We can assume that this isn’t done as a post process, (so the CUDA cores / other parts of the GPU render the frame of animation, then the tensor cores get hold of it). We can likely assume that these events are being done in parallel.
This does mean that Nvidia will need to ‘train’ specifically the neural network with each game. There’s also a lot of questions as to the performance of it, and how it will be impacted with other tasks which use the tensor cores.
When upsampling an image – (so if you were to blow up an image that’s native 1080P) to a much higher resolution, you start introducing ‘noise’ into the photo if doing so with traditional techniques. This is because you’re not really ‘adding’ additional details, you’re simply increasing the pixel count to what’s there. So noise in the original image and any imperfections get magnified (plus other issues). Nvidia’s technology though can identify the problems created with the ‘noise’ and realize that it shouldn’t be there because its been training on a noiseless and a noisy data set.
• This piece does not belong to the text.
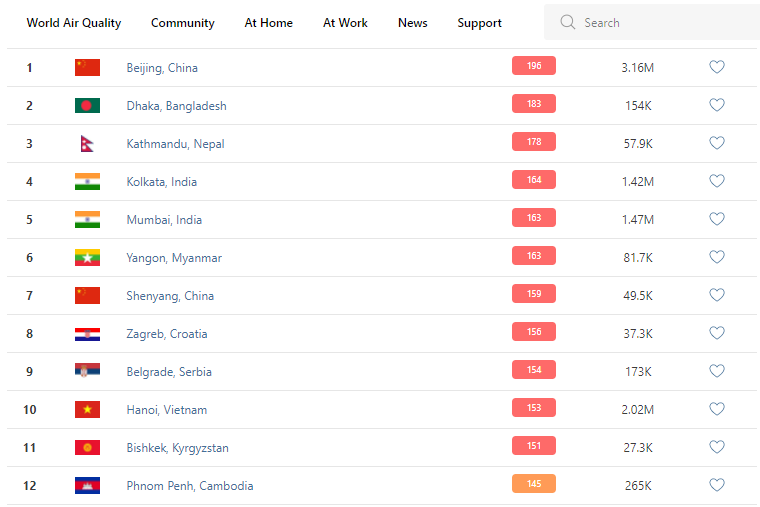The width and height of the screenshot is (760, 507).
Task: Open the World Air Quality menu
Action: coord(74,23)
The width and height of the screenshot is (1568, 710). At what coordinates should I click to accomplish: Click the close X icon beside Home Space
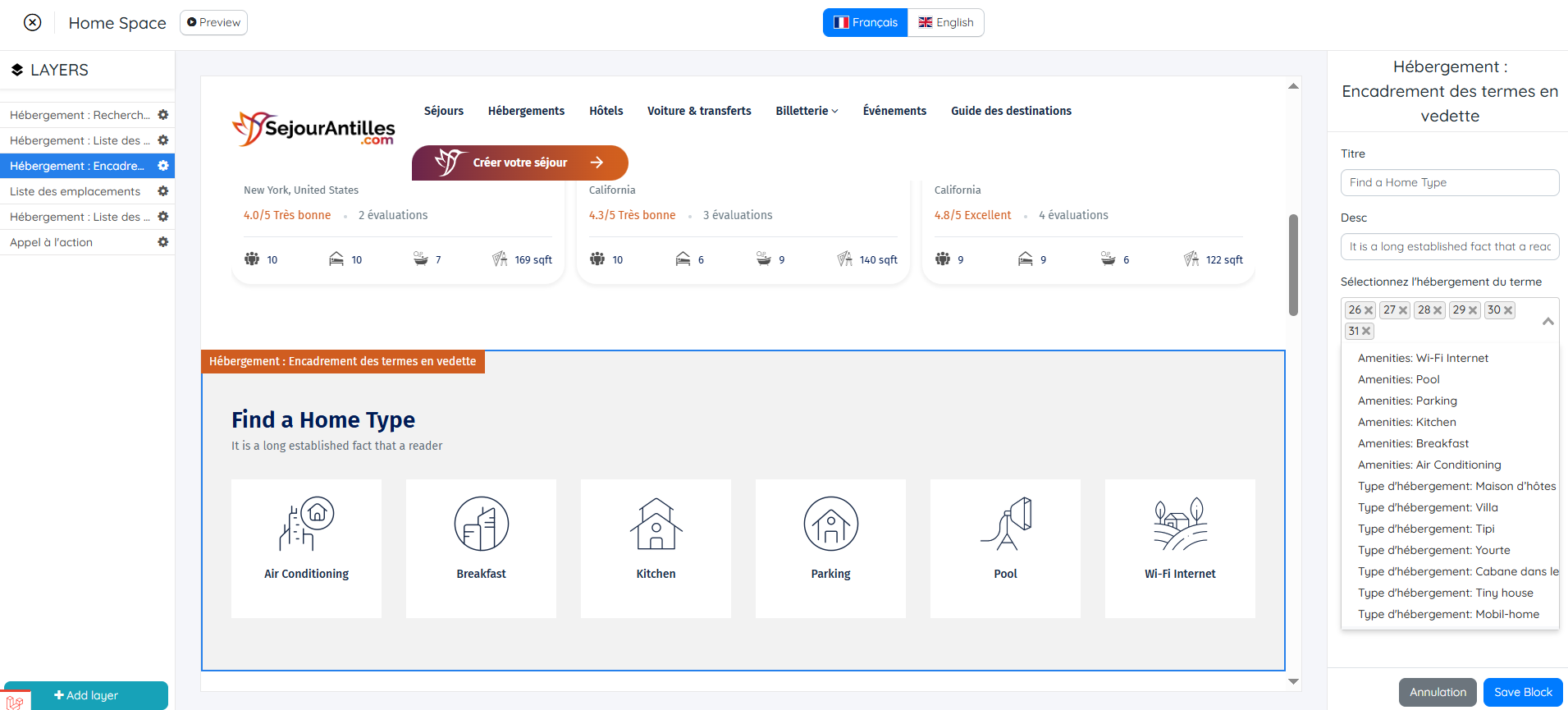coord(32,23)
We can assume therefore that Nvidia’s likely trained the AI in the drivers at ultra high resolutions (like say 4K or higher) and then tested it with a lower resolution (say 1080P). So now the AI is good at understanding the subtle nuances of a games artistic styling, how character models are supposed to appear and so on.
According what we’ve seen of the Unreal Engine 4 Infiltrator Demo (which actually first came to light back in 2013, just when the new generation of consoles were released. Ironically enough, there was a big deal made about that time, because this actually was missing the advanced SVOGI advanced lighting technique, because the PS4 and Xbox One weren’t capable of running it, Epic removed it from UE4), performance essentially doubles. From an average of 35 FPS on an Nvidia GeForce GTX 1080 Ti to about 70FPS of the RTX 2080 Ti. Impressive indeed, and of course feeds into Nvidia’s claims of double the performance of Pascal – if DLSS is being used.
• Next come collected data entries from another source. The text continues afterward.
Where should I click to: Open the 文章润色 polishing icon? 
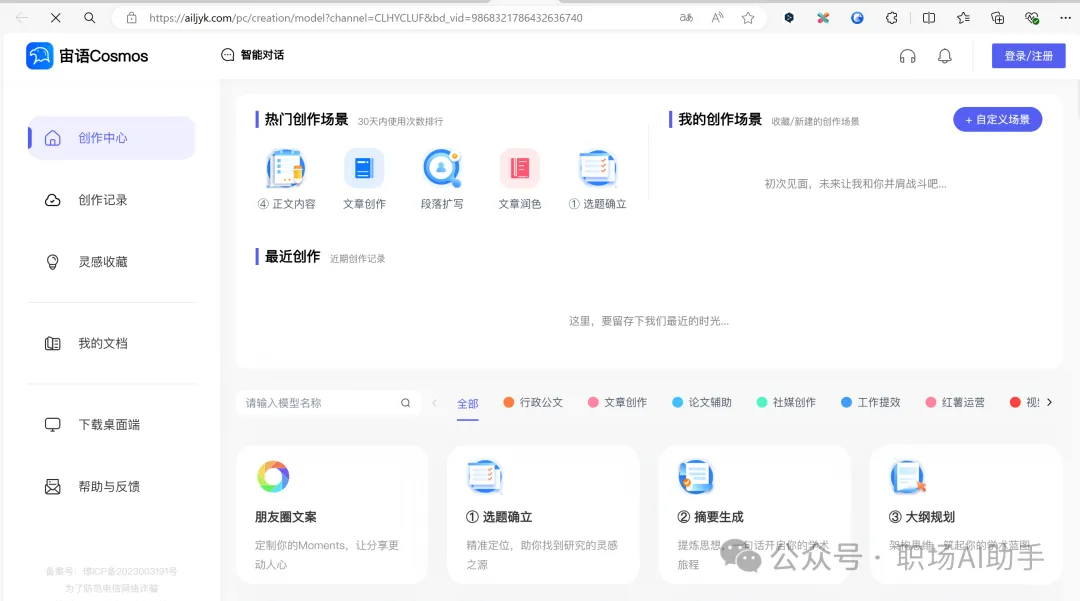(x=519, y=168)
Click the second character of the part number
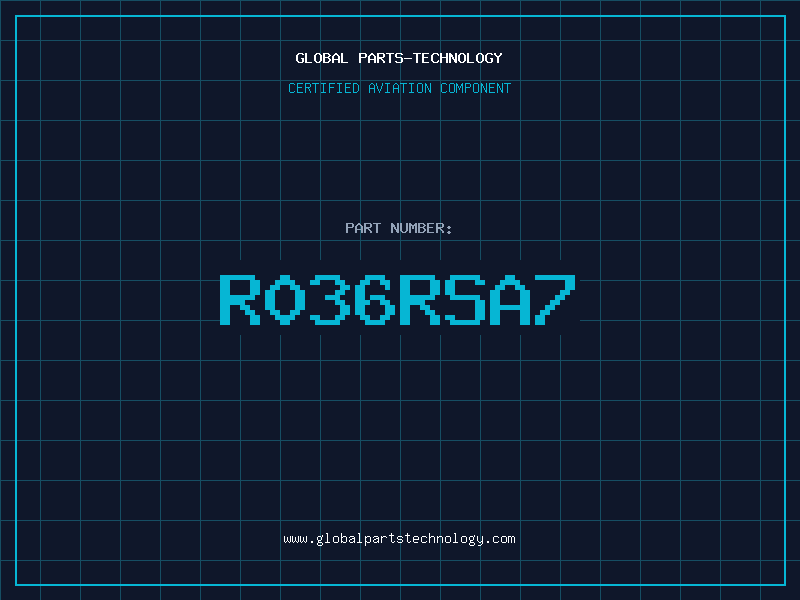This screenshot has height=600, width=800. (x=285, y=299)
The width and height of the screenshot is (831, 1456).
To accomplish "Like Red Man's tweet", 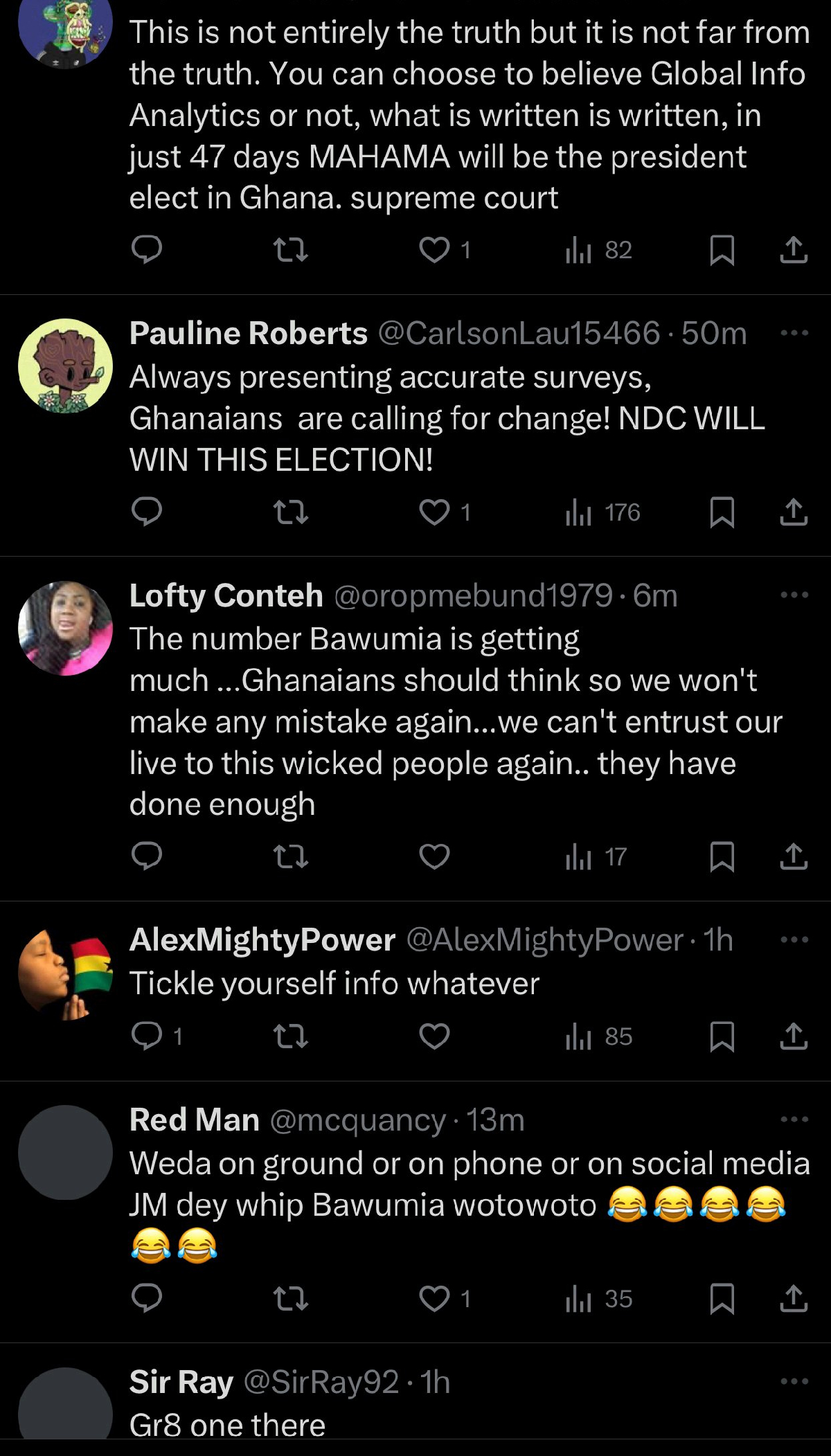I will (x=434, y=1299).
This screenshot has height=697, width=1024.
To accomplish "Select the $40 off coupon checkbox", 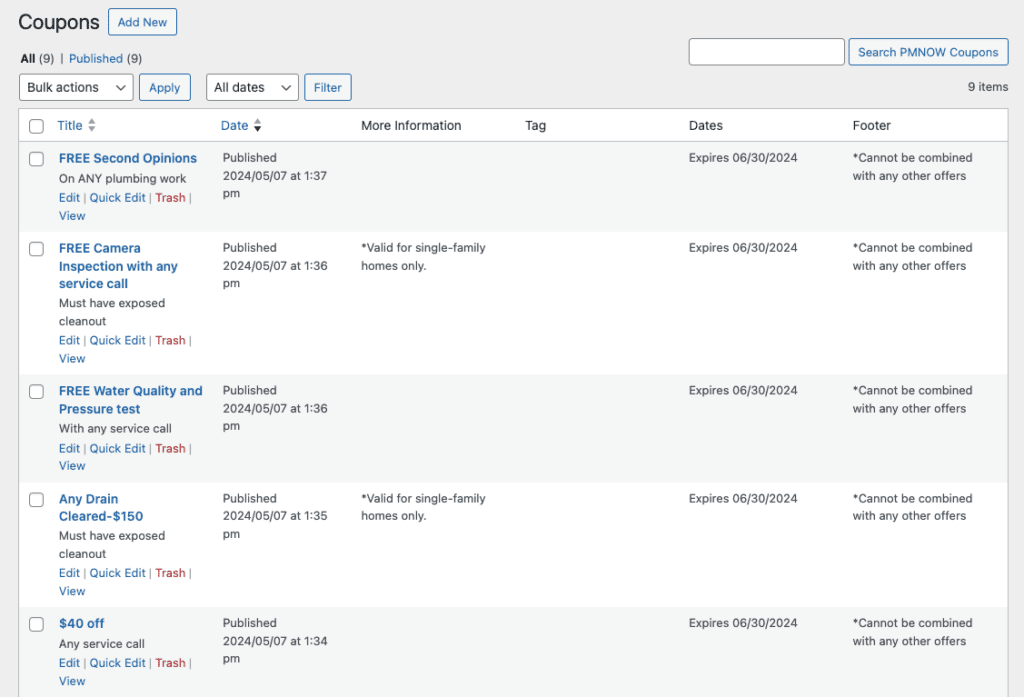I will pos(37,624).
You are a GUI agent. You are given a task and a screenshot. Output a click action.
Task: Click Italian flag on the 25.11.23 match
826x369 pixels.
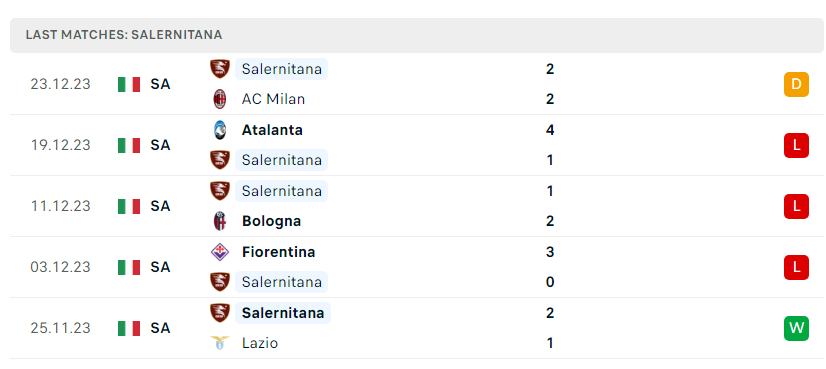129,328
You might also look at the ‘die shots’ Nvidia showed off during GamesCom, as they attempted to illustrate how data was passed around the GPU and you would be forgiven thinking ‘well, this part has the RT cores, tensor cores go here” but this isn’t true. Below is a single Volta SM, and what we see contained within.
64 FP32 cores
64 INT32 cores
32 FP64 cores
8 Tensor Cores
4 texture units
It wasn’t fully confirmed with these details (and that they were the same as Volta) but since the slide from the press deck leaked early, we now have confirmation that the number of Tensor Cores is 544 – so if we do the math of 544 and divide that by 68 (the number of SM’s we know comprise the RTX 2080 TI’s 4,352 CUDA cores) we can therefore know that the Turing layout is pretty darn similar to that of Volta, including confirmation from Nvidia themselves that just like Volta, Turing has separate FP32 and Integer cores.
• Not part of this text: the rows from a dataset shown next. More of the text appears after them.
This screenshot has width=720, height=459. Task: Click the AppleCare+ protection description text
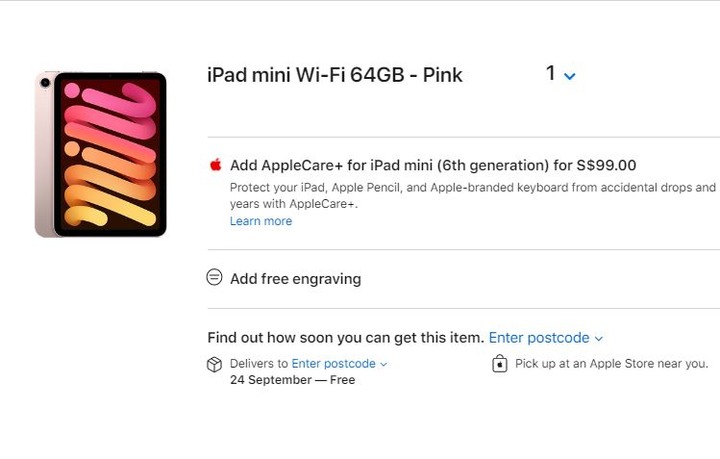(x=473, y=196)
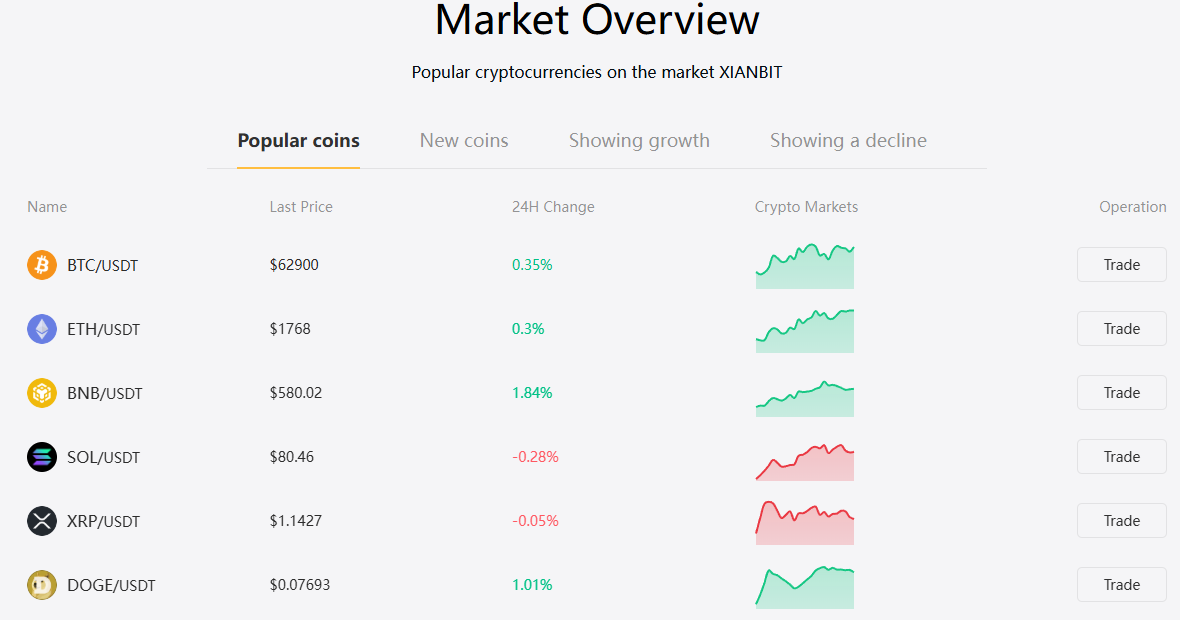Viewport: 1180px width, 620px height.
Task: Click Trade button for BNB/USDT
Action: (1121, 393)
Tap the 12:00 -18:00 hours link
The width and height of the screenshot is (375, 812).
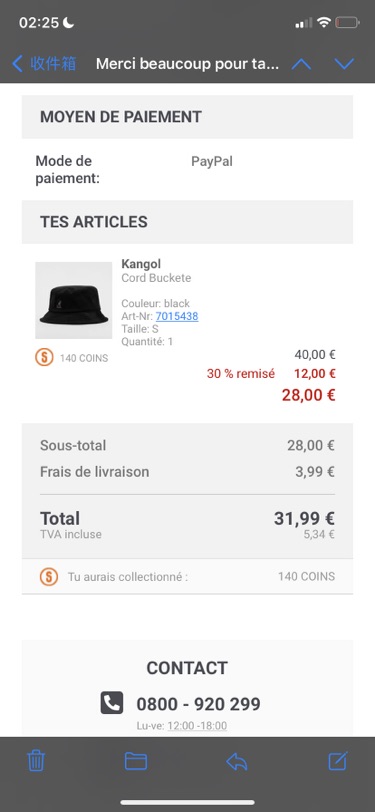pyautogui.click(x=197, y=726)
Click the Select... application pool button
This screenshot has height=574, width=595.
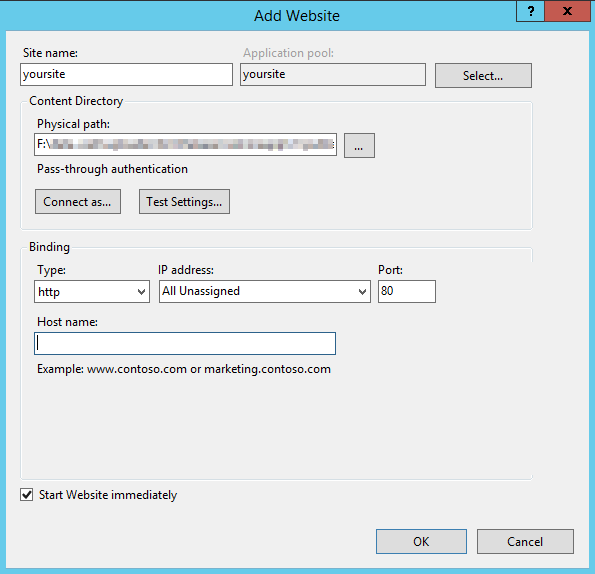click(x=483, y=75)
So rather than thinking of the tensor cores, RT Cores and CUDA cores as separate ‘bits’ on the GPU, instead understand that each SM contains these these components. It would appear that given this knowledge we can make the following deductions for the RTX 2080 TI (PER EACH of the 68 SM):
64 FP32 CORES
64 INT 32 CORES 8 Tensor Cores
1 RT Core
8 Tensor Cores
4 Texture Units
We’ll do a deeper dive of the actual architecture of the SMs and other components of Turing soon, but from what we can understand given the leaks and available information, Turing is a tweaked and improved version of Volta. Concessions have been made on the cache system (particularly L1 cache and shared data cache size), but we still get the major cache system improves of Volta. We see the larger memory bandwidth compared to Pascal, the separation of FP and Int cores in SMs – and so on.
Well, hopefully you’ve found this rather informative, and do stick with us and we’ll continue to delve into the Turing architecture and of course provide benchmarks when its released.